Edit: I used chardet which gave GB2312 as the encoding with .99 confidence for all files. I tried using GB2312 to decode which gave:
UnicodeDecodeError: 'gb2312' codec can't decode bytes in position 108-109: illegal multibyte sequence
""" ... GB18030. I thought this would be the solution because it read through the first few files and decoded them fine.""" -- please explain what you mean. To me, there are TWO criteria for a successful decoding: firstly that raw_bytes.decode('some_encoding') didn't fail, secondly that the resultant unicode when displayed makes sense in a particular language. Every file in the universe will pass the first test when decoded with latin1 aka iso_8859_1. Many files in East Asian languages pass the first test with gb18030, because mostly the frequently used characters in Chinese, Japanese, and Korean are encoded using the same blocks of two-byte sequences. How much of the second test have you done?
Don't muck about looking at the data in an IDE or text editor. Look at it in a web browser; they usually make a better job of detecting encodings.

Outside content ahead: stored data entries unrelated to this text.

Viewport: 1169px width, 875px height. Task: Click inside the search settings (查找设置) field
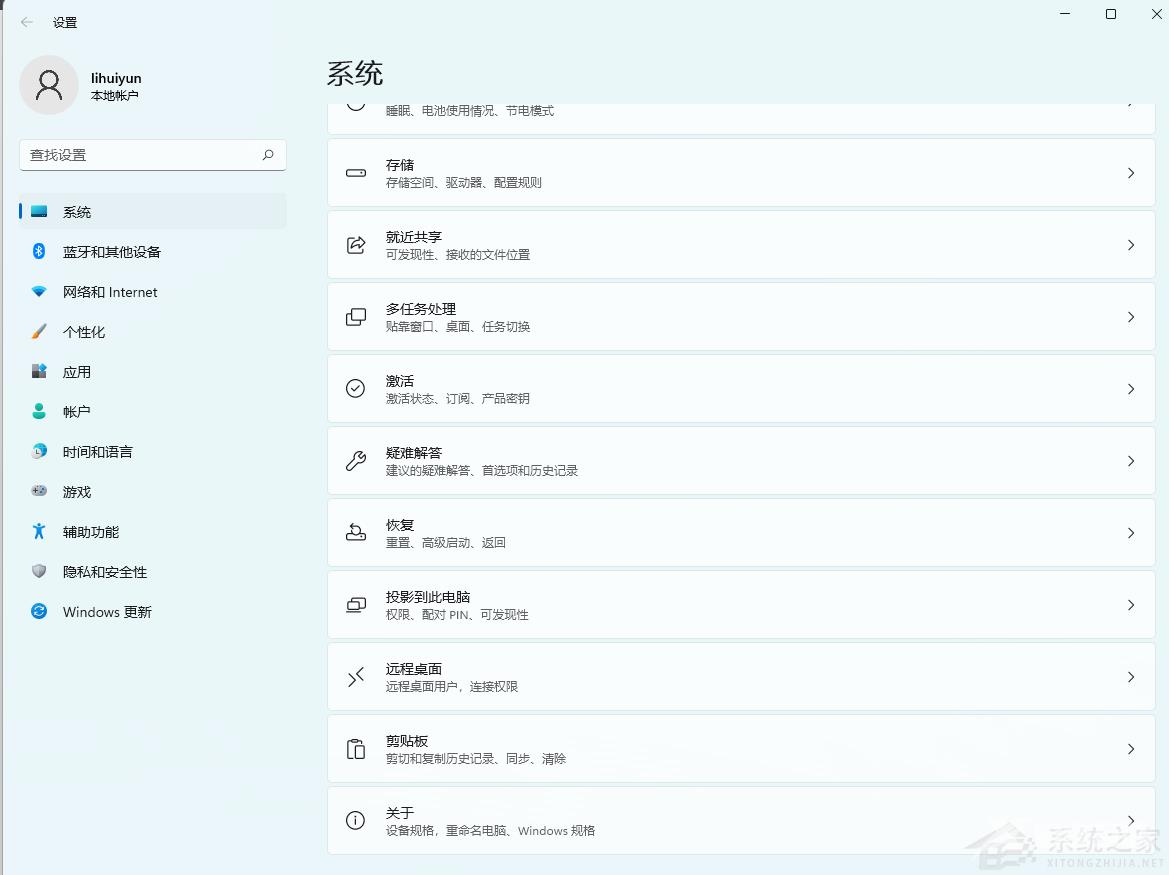click(x=140, y=155)
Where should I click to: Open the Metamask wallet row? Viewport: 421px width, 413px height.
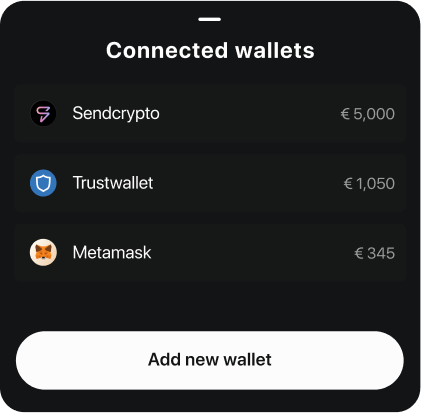click(x=210, y=253)
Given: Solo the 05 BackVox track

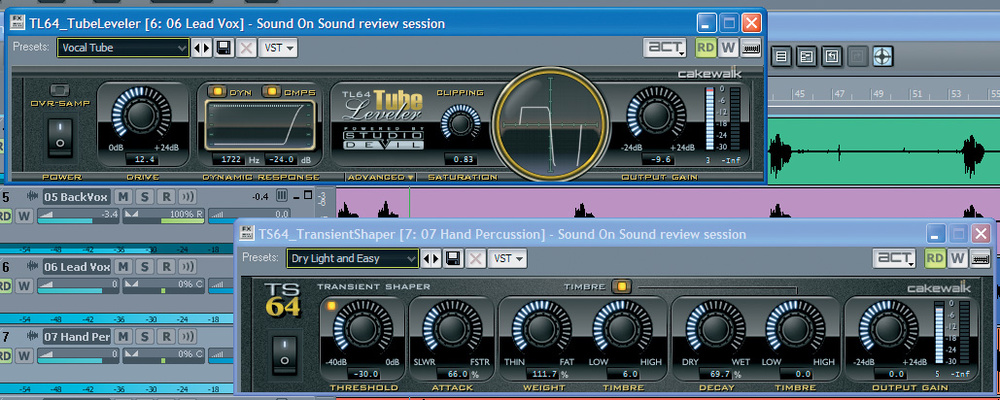Looking at the screenshot, I should tap(144, 197).
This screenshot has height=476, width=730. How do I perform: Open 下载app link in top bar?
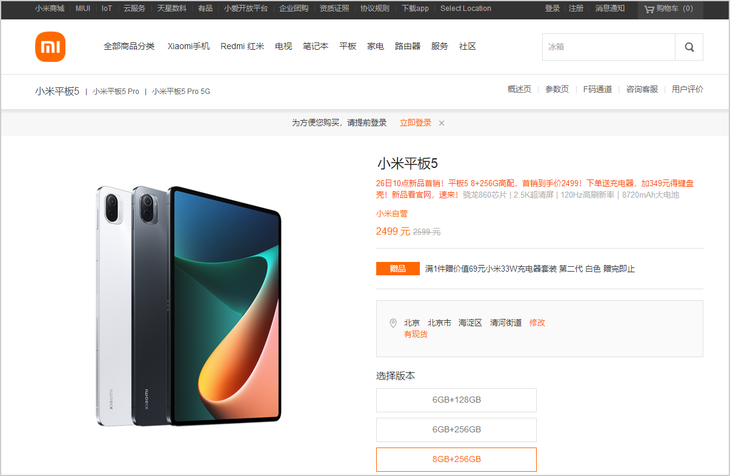pos(415,8)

How do you know that it's a Euro character? By looking at the screen of a text editor that's decoding the raw bytes using what encoding? cp1252?
How do you know it contains Chinese characters? Are you sure it's not Japanese? Korean? Where did you get it from?
Chinese files created in Hong Kong, Taiwan, maybe Macao, and other places off the mainland use big5 or big5_hkscs encoding -- try that.
In any case, take Mark's advice and point chardet at it; chardet usually makes a reasonably good job of detecting the encoding used if the file is large enough and correctly encoded Chinese/Japanese/Korean -- however if someone has been hand editing the file in a text editor using a single-byte charset, a few illegal characters may cause the encoding used for the other 99.9% of the characters not to be detected.
You may like to do print repr(line) on say 5 lines from the file and edit the output into your question.
If the file is not confidential, you may like to make it available for download.
Was the file created on Windows? How are you reading it in Python? (show code)
Update after OP comments:
Notepad etc don't attempt to guess the encoding; "ANSI" is the default. You have to tell it what to do. What you are calling the Euro character is the raw byte "\x80" decoded by your editor using the default encoding for your environment -- the usual suspect being "cp1252". Don't use such an editor to edit your file.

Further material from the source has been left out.